Monday, April 6, 2009

Do Jehovah's Witnesses Have Freedom of Religion?

Of course, it depends on the country. Jehovah's Witnesses have successfully defended their religious liberties through litigation in many countries such as the United States. (See Supreme Court Cases Involving Jehovah's Witnesses.) In other countries, they face persecution and limits on their religious freedoms.

Jehovah's Witnesses have prided themselves on advancing religious freedoms. They should be given some credit for doing this. However, the focus of their activism has been to advance their liberties as an organisation. The story is quite different when it comes to the personal liberties and religious freedoms of its members.

There is a troubling contradiction here. It can be demonstrated by considering this standard of religious freedom as stated in Article 18 of the Universal Declaration of Human Rights, "Everyone has the right to freedom of thought, conscience and religion; this right includes freedom to change his religion or belief". Article 20 says, "No one may be compelled to belong to an association."

Unfortunately, the organisation of Jehovah's Witnesses doesn't respect these basic human liberties. They compel their members to stay within their association by imposing a nearly intolerable cost for resigning their membership. The penalty for leaving is enforced shunning by family and former friends. This causes many to stay in the organisation, despite their earnest desire to leave. These people don't have true freedom of religion.

Even resigning, with knowledge of the consequences, can be a difficult challenge. I have sent a letter of resignation and several follow up letters (some by certified mail) and I have not yet received a response. I don't know if they have honored my request to be removed from their membership lists. They claim that membership in their religion is voluntary, but their callous refusal to respond to letters of resignation would indicate that this isn't really the case.

Their attitude is highly hypocritical. They petition governments to protect their religious liberties as an organisation, but refuse to extend even the most basic courtesies in allowing their members to exercise their own personal religious rights.

If you would like more information, please see this discussion I started at Jehovah's

Sunday, April 5, 2009

A Good Article About Shunning Among Jehovah's Witnesses

The Bible Research blog has a good article about shunning as practiced by Jehovah's Witnesses, written by someone who has experience with shunning and being shunned. It discusses the consequences of shunning and why it works as a control technique.

Here is a heartbreaking excerpt, "When I was associated with Jehovah’s Witnesses I remember once a disfellowshipped woman with small children had attended a Thursday night Kingdom Hall meeting that ended about 9:45 PM. She was required to sit in the back and she could not speak to or be spoken to by anyone there. When we left the meeting this disfellowshipped woman was still there after 10:00 PM deep in a residential neighborhood with small children and a broken down car.
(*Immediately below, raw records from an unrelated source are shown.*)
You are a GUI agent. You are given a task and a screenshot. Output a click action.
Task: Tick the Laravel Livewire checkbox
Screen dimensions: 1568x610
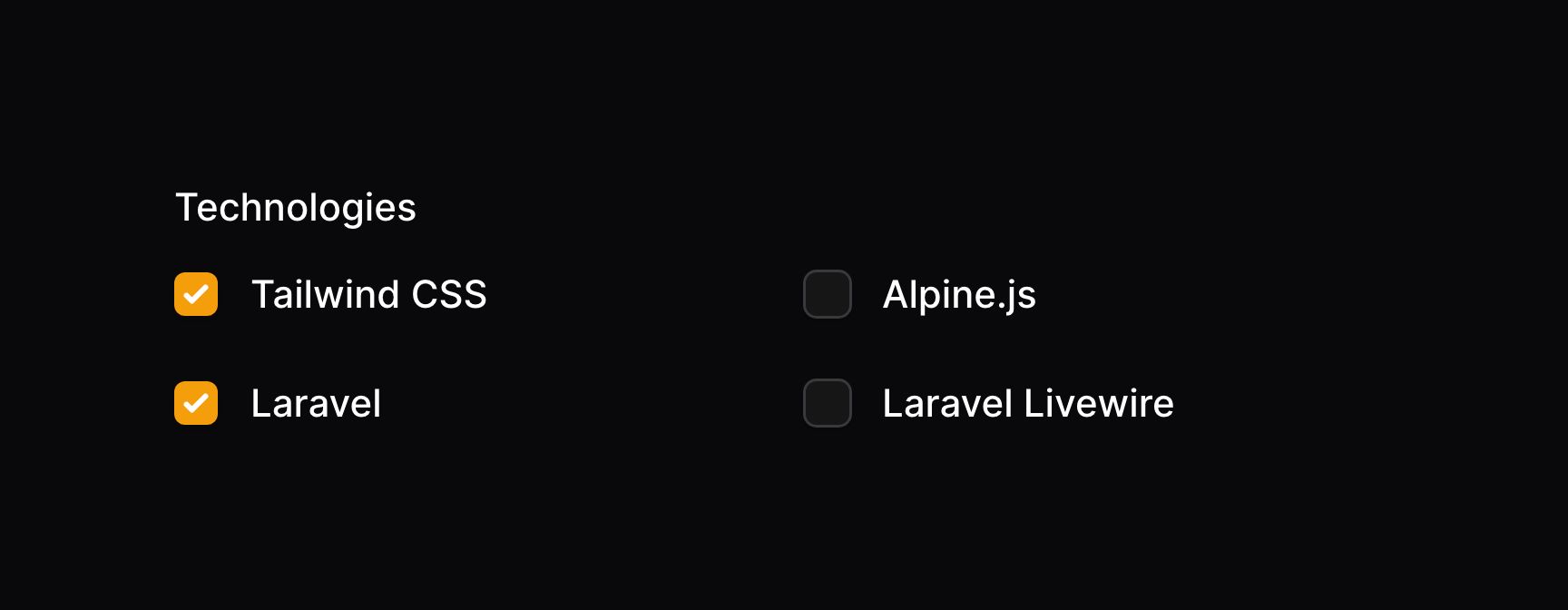click(x=828, y=403)
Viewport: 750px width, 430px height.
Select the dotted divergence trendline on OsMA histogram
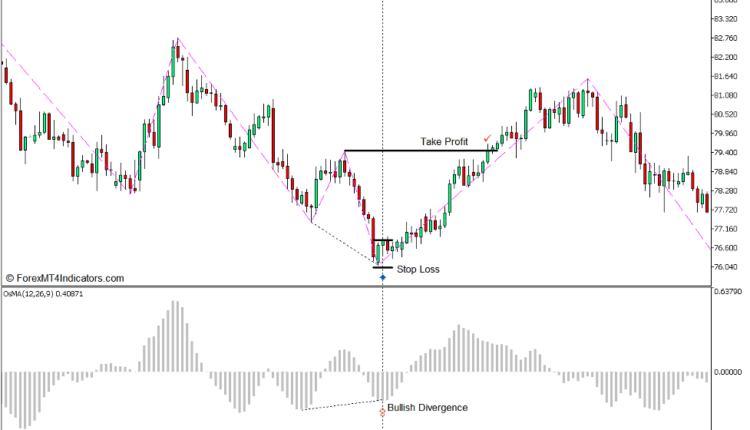pos(340,406)
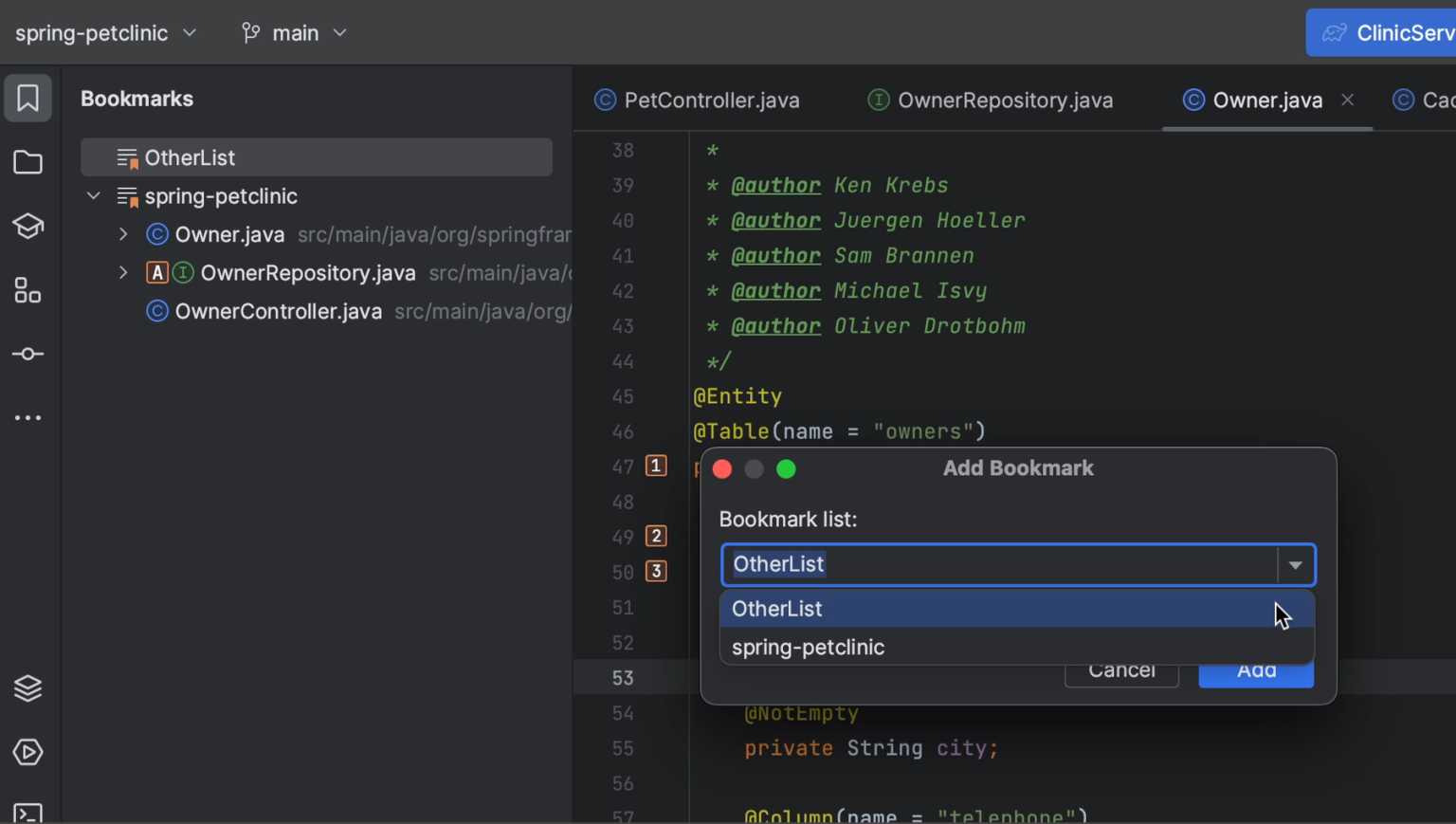Image resolution: width=1456 pixels, height=824 pixels.
Task: Click the More tool windows ellipsis icon
Action: [x=27, y=417]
We all did our duty to the Watchtower and shunned her. We did not offer to help her. I never saw her again."

Perhaps it should be pointed out that the leadership of Jehovah's Witnesses eventually said its OK to provide emergency assistance to disfellowshipped people in need. Still, there is a great reluctance to risk breaking the rules by having any contact with disfellowshipped ones. It's hard to believe that anyone would repress their natural human compassion to this extent in favor of organisation rules, but such is the result of the fear and mind control in the Jehovah's Witness organisation.

Tuesday, May 20, 2008

Sunday, February 24, 2008

Shunning in the Twilight Zone

This is a weird video. It shows these strange floating balls that follow people around and identify them as being punished. I guess technology like that only exists in the twilight zone. The rest of the video is more down to Earth. It actually provides a fairly accurate imitation of the shunning practices of Jehovah's Witnesses and other extreme religions.
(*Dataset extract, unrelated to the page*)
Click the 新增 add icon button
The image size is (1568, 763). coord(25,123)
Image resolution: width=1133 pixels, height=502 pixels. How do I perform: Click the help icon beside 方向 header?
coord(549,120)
The Twilight Zone-To See the Invisible Man

Tuesday, January 29, 2008

Niece of Scientology's Leader Discusses Disconnection

There has been a lot of talk recently about Scientology with the leaked Tom Cruise video and a video by Anonymous promising to fight Scientology's brutal policies. Now the niece of Scientology's current leader, David Miscavige, is speaking out in favor of the new, controversial and unauthorised biography of Tom Cruise.

Here is an excerpt from a news article where she discusses the policy of disconnection:

"In particular she challenges Scientology's denial that it puts pressure on members to break all contact with relatives who do not support the movement -- a practice known as disconnection.
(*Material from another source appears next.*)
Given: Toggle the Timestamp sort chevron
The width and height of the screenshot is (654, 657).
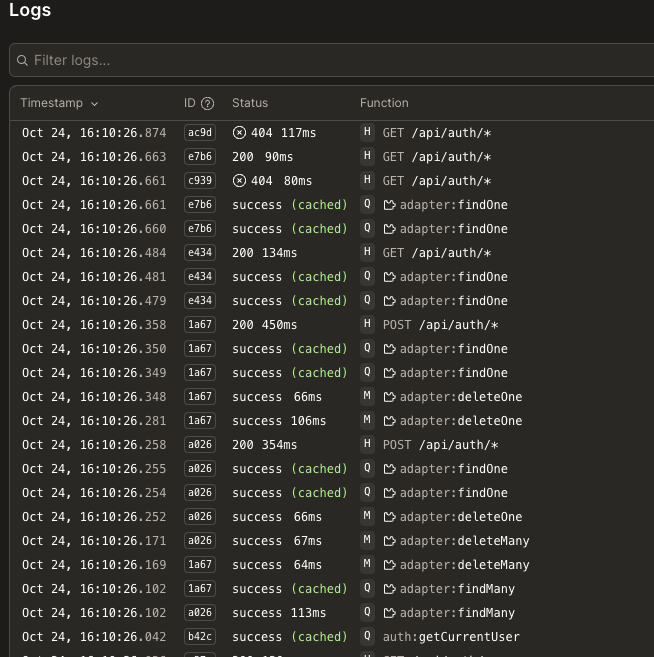Looking at the screenshot, I should pos(95,103).
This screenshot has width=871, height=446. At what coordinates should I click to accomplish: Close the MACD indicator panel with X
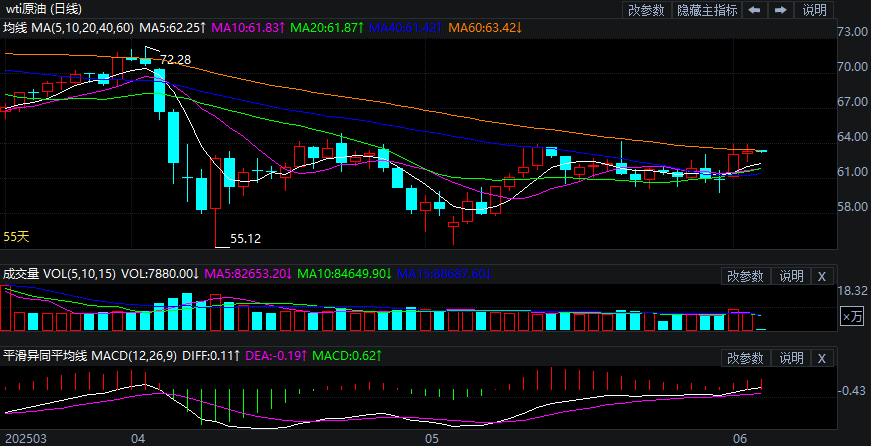point(821,358)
Hill said it was this policy that broke up her own family.

"As you well know, my parents officially left the church when I was 16 in 2000," she wrote. Having been separated from them since the age of 12, she decided not to go with them.

But she added: "Not only was I not allowed to speak to them, I was not allowed to answer a phone for well over a year, in case it was them calling me."

Hill goes on to detail how Scientology officials intercepted letters from her parents and her friends.

She was only allowed to visit her parents once a year for a maximum of four days, she wrote -- and then only after her parents threatened legal action to get access.

When she returned from these visits, she was questioned to see if her parents had said anything bad about the movement."